───── Textauszug ─────

Vor fünf Jahren stand man als erklärter Favorit in der ersten Regionalligasaison nach dem dritten Spieltag und drei Unentschieden schon ordentlich unter Druck vor der Fahrt nach Kiel in den ganz hohen Norden. 1:0 führten die Gastgeber bis fast in die Schlussviertelstunde hinein. Die Häme, die über den Verein mit dem vielen Geld und der Erfolgslosigkeit ausgeschüttet werden sollte, war in Teilen des Landes schon vorbereitet. Aber Lars Müller und Timo Rost kurz vor Schluss drehten die Partie noch in ziemlich emotionaler Art und Weise. Es war einer dieser besonderen Momente rund um den RasenBallsport, als man es der Umwelt unter ordentlichem Druck gezeigt hatte. Was sich auch in befreiten Jubelszenen manifestierte.
Druck war damals durchaus ein besonderes Thema. Anfeindungen bei den Auswärtsspielen, dazu ein beschädigter Mannschaftsbus beim Auswärtsspiel in Braunschweig. Klar, dass das in den Köpfen der Spieler eine Rolle spielte. Bzw. laut Carsten Kammlott offiziell keine Rolle spielte (bzs. spielen durfte), weswegen er auch einen Mentaltrainer (den man später unter Rangnick und Zorniger richtigerweise trotzdem holte) überflüssig fand. Der Sieg in Kiel, der Jubel dort und die Worte von Stefan Kutschke, der eine ablehnende Atmosphäre als besonders motivierend empfand, zeigten aber recht deutlich, dass der nicht immer freundliche Umgang mit RB Leipzig bei den Spielern sehr wohl in den Köpfen steckte und die Ummünzung dessen in positive Energie durchaus ein Erfolgsbaustein sein konnte. Wurde es aber so richtig erst unter Zorniger, als man eine recht verschworene Gemeinschaft zusammen hatte.

───── Angezeigte Daten ─────

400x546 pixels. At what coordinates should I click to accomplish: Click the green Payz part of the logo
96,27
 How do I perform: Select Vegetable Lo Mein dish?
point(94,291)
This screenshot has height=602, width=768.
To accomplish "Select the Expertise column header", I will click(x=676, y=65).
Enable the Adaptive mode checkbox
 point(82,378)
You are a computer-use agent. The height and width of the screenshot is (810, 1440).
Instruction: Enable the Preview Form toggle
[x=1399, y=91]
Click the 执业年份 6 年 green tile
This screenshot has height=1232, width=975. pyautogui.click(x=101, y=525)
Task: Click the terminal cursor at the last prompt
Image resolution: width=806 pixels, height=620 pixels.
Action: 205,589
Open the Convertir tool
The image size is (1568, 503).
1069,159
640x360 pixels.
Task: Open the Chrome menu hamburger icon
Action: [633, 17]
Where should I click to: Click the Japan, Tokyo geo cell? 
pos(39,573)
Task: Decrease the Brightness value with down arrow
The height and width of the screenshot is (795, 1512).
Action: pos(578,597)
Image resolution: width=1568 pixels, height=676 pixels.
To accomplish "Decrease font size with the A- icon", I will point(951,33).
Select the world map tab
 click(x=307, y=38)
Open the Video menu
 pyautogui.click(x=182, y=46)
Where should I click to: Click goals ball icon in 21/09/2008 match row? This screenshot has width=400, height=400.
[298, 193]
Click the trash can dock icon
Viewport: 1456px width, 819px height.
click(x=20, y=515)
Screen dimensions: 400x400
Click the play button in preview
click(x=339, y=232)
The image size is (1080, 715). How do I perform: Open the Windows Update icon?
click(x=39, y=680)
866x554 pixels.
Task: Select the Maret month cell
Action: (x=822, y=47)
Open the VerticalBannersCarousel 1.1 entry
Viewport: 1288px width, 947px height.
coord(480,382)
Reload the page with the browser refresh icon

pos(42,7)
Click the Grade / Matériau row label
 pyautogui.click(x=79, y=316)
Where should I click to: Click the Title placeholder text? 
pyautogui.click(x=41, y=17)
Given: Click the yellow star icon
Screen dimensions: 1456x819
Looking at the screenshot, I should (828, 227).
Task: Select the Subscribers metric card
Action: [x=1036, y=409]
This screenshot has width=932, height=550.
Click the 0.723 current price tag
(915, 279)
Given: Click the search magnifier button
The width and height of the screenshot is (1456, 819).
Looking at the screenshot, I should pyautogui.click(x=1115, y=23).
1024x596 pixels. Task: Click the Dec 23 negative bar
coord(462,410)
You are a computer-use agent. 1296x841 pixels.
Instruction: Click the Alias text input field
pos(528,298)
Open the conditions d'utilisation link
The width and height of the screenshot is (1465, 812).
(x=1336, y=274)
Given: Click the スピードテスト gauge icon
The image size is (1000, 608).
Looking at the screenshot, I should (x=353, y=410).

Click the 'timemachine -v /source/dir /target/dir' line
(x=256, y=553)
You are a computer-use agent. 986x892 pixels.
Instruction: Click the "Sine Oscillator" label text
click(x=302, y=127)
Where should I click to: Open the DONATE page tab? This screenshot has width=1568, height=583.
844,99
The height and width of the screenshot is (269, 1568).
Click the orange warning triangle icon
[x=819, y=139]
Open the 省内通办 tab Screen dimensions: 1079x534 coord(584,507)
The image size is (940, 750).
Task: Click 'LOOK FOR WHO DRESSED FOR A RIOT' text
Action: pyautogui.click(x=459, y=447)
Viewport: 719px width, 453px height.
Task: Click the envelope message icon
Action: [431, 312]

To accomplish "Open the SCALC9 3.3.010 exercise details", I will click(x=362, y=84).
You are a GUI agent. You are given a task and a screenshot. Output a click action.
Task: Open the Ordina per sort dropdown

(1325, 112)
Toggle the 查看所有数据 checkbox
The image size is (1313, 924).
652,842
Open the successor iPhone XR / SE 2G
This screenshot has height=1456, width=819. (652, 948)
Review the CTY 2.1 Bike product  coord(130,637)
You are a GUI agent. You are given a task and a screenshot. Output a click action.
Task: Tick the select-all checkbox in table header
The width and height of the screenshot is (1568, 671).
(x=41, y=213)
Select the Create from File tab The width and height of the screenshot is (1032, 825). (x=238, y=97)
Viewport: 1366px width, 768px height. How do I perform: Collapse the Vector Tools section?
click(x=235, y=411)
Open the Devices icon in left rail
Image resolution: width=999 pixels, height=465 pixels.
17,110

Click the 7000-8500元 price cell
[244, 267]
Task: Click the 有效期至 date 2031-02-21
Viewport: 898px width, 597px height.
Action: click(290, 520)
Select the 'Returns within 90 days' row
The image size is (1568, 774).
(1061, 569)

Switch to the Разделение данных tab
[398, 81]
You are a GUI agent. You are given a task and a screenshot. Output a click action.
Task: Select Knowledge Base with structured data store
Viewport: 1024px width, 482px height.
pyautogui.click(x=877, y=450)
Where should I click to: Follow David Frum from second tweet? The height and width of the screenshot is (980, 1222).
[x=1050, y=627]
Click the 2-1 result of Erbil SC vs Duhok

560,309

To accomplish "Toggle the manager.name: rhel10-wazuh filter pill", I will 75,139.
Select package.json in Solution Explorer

─────

Aufgaben:
[1] Nenne alle Personen, die im Textauszug namentlich erwähnt werden.
[2] Schreib den Abschnitt der Datensätze, der mit der Zeile beginnt, die „You are a computer-use agent. The“ enthält, und mit der Zeile endet, die „Action: 205,589“ enthält, als JSON-Liste von Strings um, einen String pro Zeile, beide Endzeilen eingeschlossen und Leerzeilen ausgelassen.
Textauszug und Datensätze haben nichts miteinander zu tun.

Antworten je Aufgabe:
[1] Lars Müller, Timo Rost, Carsten Kammlott, Rangnick, Zorniger, Stefan Kutschke

[2]
[
  "You are a computer-use agent. The height and width of the screenshot is (810, 1440).",
  "Instruction: Enable the Preview Form toggle",
  "[x=1399, y=91]",
  "Click the 执业年份 6 年 green tile",
  "This screenshot has height=1232, width=975. pyautogui.click(x=101, y=525)",
  "Task: Click the terminal cursor at the last prompt",
  "Image resolution: width=806 pixels, height=620 pixels.",
  "Action: 205,589"
]